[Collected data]
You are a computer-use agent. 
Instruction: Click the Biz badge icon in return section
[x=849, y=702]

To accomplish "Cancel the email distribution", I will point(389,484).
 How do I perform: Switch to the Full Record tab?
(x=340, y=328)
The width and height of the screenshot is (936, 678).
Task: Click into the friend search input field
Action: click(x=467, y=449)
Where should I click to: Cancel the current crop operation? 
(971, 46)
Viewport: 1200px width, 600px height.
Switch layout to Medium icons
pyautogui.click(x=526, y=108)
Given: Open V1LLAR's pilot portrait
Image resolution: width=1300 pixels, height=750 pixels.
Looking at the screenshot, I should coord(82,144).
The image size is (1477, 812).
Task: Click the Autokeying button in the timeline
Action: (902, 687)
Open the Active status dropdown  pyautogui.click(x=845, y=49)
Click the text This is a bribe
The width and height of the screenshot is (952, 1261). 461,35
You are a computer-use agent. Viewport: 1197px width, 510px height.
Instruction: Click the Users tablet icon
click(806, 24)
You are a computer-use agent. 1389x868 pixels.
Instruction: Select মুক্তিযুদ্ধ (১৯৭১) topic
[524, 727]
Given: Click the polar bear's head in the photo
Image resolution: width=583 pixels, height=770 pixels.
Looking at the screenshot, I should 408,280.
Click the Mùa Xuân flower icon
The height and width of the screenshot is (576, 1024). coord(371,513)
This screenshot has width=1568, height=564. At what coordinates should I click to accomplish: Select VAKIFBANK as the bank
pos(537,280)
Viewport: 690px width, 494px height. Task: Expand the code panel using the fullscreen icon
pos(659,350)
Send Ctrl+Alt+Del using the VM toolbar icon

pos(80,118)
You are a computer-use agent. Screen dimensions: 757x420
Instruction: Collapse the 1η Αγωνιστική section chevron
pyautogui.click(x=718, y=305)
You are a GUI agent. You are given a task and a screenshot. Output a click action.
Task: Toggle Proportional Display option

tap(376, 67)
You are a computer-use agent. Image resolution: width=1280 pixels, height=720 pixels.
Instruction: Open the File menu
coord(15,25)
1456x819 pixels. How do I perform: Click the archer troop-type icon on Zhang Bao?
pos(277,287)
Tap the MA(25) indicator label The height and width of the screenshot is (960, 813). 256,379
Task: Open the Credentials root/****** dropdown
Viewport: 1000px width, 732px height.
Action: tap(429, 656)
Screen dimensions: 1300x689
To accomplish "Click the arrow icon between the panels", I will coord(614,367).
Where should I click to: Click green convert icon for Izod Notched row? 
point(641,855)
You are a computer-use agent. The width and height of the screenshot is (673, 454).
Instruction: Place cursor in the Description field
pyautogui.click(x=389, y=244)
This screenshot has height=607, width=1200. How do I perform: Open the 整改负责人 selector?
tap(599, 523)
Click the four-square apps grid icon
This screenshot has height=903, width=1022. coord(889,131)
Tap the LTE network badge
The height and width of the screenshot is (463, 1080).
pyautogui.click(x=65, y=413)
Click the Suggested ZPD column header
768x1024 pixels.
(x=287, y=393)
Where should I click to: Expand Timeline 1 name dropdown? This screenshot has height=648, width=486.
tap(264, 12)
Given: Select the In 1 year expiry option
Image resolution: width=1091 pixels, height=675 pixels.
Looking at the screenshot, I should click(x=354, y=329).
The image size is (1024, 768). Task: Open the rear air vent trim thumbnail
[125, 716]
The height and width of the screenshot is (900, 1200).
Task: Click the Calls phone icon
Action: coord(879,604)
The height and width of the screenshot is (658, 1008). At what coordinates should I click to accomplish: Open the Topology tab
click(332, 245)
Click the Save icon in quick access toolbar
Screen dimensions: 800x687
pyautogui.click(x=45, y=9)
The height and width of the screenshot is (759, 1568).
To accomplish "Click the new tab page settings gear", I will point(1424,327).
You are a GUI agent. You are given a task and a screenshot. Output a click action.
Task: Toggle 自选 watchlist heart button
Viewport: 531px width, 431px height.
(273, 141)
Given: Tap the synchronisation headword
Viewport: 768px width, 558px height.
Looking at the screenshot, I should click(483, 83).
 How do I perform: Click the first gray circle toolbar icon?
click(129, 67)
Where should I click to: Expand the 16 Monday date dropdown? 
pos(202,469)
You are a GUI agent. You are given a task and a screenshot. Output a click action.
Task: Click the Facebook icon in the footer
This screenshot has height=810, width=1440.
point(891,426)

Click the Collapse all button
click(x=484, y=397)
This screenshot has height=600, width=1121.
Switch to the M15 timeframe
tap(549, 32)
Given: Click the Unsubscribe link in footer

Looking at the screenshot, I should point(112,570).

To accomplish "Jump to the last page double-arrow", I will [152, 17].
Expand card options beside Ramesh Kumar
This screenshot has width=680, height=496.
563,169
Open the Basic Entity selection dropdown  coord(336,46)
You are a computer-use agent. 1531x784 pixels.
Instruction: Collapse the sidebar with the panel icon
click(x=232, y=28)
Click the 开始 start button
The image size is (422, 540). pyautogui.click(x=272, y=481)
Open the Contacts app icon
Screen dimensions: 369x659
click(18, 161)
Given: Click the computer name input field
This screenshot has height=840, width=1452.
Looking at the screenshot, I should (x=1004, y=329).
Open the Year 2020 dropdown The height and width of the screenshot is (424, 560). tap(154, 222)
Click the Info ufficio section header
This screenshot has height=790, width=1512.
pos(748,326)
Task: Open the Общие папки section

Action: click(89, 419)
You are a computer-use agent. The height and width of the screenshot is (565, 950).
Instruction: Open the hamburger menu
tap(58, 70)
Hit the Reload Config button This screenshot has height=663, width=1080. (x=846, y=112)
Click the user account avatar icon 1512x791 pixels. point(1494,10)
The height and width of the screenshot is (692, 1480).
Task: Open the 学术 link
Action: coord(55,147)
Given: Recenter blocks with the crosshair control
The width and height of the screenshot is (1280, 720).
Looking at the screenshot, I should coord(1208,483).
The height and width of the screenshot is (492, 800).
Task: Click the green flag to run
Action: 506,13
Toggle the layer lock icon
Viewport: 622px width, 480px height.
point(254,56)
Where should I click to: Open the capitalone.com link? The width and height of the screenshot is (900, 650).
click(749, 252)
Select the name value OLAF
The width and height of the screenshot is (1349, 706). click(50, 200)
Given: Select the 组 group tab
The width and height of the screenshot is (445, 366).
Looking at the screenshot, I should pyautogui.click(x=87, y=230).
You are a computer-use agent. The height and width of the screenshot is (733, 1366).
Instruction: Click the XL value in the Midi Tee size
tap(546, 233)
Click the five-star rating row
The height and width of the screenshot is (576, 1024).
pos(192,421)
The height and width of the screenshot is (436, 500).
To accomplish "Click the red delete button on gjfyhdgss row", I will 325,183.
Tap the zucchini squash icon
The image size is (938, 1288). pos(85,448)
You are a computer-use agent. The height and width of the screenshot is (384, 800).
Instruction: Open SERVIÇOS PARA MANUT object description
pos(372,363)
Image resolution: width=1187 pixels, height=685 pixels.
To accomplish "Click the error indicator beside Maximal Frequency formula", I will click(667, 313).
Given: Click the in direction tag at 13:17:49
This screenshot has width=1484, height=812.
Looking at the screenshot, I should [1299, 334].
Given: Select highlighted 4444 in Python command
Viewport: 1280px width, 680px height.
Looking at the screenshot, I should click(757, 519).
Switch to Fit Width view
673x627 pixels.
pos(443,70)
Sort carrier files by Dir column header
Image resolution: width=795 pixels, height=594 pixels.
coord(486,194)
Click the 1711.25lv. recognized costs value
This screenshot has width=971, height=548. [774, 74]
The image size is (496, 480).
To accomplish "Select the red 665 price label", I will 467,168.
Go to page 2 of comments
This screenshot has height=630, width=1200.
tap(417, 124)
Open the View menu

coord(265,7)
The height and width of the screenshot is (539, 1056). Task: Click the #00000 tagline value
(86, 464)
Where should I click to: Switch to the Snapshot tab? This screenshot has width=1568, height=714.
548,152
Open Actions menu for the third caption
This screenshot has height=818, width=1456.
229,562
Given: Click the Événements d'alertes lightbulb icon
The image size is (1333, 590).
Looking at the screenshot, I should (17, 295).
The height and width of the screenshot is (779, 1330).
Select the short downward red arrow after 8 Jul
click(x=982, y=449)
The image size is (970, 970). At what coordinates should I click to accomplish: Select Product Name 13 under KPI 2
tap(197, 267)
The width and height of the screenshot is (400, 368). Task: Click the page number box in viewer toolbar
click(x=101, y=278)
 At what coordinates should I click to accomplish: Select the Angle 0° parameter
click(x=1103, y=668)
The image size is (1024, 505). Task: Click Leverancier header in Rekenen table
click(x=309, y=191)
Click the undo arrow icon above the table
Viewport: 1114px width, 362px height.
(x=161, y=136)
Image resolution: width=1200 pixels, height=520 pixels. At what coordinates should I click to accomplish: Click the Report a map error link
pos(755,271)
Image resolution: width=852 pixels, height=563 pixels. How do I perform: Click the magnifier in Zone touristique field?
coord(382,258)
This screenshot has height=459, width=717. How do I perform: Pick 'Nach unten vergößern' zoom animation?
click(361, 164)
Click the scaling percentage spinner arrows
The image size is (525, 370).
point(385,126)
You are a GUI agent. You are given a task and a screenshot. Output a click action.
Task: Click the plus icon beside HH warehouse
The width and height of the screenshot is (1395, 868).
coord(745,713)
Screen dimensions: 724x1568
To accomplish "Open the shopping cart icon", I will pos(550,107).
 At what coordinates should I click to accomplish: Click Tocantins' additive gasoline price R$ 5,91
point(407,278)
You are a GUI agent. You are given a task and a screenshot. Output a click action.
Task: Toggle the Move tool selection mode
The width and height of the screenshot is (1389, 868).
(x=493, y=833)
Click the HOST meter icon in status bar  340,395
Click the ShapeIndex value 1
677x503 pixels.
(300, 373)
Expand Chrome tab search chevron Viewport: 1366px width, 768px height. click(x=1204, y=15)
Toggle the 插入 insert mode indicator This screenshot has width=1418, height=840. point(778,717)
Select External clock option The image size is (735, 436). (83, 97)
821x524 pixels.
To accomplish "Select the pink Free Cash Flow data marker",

• _WHAT IS EXPECTED_: Taking the records as a whole, report how many of their lines include the word "selection". Nothing but the number is wanted.

• _ANSWER SECTION_: 2